## What the task asks
Read through the records. Copy each line that has the word "element".

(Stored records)

----------------

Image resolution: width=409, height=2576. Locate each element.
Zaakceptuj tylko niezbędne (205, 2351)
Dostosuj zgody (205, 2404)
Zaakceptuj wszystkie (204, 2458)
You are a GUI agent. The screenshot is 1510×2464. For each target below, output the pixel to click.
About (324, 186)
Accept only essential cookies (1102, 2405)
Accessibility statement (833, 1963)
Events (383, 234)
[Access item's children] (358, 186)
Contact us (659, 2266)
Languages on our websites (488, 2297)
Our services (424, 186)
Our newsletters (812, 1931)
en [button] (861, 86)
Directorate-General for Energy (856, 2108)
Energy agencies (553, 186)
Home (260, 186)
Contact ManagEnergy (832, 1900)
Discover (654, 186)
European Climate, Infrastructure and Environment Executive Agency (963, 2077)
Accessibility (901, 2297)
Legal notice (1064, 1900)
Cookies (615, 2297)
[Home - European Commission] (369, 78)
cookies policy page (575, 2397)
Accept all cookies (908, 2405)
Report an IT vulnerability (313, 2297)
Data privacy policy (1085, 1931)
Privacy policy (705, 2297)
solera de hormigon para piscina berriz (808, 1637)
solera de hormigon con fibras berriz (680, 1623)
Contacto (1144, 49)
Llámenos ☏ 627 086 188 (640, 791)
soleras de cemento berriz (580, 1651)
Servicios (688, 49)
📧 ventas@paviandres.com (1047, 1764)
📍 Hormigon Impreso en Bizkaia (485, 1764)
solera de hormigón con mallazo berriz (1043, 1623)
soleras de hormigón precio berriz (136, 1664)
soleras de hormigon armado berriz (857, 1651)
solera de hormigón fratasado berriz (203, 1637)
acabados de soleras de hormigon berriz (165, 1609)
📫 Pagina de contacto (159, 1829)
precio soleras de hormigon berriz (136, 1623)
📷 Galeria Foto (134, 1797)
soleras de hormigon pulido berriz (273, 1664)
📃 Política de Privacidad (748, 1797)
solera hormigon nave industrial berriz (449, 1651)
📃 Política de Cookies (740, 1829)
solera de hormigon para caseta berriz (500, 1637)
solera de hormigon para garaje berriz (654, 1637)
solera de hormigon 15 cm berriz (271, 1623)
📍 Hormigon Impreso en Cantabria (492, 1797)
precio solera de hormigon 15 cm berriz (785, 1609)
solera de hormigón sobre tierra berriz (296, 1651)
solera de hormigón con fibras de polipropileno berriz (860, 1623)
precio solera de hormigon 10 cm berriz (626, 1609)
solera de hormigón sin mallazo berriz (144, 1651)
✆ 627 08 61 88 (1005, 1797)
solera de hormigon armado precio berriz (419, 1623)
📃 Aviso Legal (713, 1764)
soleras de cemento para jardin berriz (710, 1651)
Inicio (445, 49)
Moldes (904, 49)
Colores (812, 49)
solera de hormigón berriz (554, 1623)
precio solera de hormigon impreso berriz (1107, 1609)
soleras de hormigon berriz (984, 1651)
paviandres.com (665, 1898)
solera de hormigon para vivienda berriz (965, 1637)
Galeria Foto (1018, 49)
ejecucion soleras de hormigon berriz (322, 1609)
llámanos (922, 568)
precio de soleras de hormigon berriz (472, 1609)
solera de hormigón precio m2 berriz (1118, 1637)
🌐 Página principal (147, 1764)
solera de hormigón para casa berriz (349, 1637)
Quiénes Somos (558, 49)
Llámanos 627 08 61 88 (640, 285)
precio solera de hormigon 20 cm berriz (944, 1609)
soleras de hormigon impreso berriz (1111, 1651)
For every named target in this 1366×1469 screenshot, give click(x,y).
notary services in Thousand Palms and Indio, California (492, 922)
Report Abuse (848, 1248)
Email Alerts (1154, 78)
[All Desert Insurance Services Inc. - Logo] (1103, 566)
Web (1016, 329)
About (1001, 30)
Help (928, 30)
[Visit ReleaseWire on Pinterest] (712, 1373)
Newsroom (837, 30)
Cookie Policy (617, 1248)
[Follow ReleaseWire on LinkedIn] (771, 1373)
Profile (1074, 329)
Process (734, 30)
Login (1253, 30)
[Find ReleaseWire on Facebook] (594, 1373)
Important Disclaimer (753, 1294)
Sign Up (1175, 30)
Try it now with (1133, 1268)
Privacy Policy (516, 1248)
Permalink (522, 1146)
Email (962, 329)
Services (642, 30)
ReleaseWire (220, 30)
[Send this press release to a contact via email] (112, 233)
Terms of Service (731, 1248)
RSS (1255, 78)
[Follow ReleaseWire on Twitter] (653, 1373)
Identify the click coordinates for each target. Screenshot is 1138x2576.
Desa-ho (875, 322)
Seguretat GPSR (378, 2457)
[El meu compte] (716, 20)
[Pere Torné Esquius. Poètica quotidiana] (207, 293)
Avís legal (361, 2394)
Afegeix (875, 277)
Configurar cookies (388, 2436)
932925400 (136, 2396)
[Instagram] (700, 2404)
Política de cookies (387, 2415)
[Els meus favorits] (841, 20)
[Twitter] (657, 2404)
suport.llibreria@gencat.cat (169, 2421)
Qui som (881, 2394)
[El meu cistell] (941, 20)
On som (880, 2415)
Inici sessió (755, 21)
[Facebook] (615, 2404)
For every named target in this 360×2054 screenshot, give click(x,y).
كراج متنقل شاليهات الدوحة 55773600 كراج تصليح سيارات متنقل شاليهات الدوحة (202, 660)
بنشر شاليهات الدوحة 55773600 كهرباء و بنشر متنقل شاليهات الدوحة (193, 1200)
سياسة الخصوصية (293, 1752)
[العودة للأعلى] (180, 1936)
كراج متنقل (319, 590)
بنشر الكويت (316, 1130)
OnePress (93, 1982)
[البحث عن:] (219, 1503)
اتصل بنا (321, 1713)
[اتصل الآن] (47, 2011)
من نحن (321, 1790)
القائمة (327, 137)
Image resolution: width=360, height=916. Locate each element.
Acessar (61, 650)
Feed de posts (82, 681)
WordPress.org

----------------

## Answer section
Image resolution: width=409, height=2576. Locate each element.
Image resolution: width=360, height=916. Locate each element.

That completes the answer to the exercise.